Studio album by Grand Ole Party
- Released: August 7, 2007 (digital download) February 5, 2008 (physical copy)
- Genre: Garage punk Indie rock Art punk Blues rock
- Length: 38:07
- Label: DH
- Producer: Blake Sennett

= Humanimals =

Humanimals is the debut album released by San Diego–based alternative rock band Grand Ole Party. It was released on August 7, 2007, on iTunes and was released on DH Records, February 5, 2008.

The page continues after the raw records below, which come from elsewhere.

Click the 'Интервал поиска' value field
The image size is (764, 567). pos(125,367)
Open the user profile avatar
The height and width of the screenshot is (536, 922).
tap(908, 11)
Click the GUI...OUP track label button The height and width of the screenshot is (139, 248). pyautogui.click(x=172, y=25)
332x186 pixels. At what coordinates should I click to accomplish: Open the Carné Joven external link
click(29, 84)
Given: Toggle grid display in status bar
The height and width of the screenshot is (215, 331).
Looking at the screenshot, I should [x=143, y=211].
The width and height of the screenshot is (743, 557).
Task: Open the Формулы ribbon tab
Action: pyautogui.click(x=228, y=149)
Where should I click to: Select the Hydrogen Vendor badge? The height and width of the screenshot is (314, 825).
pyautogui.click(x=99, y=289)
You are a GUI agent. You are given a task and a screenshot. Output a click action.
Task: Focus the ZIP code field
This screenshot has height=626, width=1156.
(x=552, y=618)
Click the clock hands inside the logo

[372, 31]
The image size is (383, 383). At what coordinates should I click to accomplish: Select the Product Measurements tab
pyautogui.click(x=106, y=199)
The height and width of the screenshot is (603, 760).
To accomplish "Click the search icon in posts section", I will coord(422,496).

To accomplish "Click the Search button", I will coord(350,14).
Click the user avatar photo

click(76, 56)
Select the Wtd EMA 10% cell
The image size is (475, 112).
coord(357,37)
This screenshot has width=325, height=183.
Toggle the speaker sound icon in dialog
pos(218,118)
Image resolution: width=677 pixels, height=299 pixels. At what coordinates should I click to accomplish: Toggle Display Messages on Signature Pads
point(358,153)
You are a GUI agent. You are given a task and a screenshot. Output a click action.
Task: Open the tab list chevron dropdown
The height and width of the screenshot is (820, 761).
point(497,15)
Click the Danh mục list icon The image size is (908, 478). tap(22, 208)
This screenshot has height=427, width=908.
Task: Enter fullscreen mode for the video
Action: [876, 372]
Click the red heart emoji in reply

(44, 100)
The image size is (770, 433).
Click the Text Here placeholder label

The album was engineered by Jason Cupp at Eldorado Recording Studios and produced by Blake Sennett of Rilo Kiley and The Elected.

Professional ratings
Review scores
| Source | Rating |
| Crawdaddy! | (favorable) |
| Pitchfork Media | (6.3/10) |

==Track listing==
1. "Look Out Young Son"
2. "Belle Isle"
3. "Turn On, Burn On"
4. "INSANE"
5. "Nasty Habits"
6. "Bad, Bad Man"
7. "Redrum Heart"
8. "Dirty Spirit Rag"
9. "Gypsy March"
10. "Troubadour of the Water"
11. "Saviour"
12. "Roll On Down"
13. "Radio" (Scientist Remix)
14. "Shot in the Alley"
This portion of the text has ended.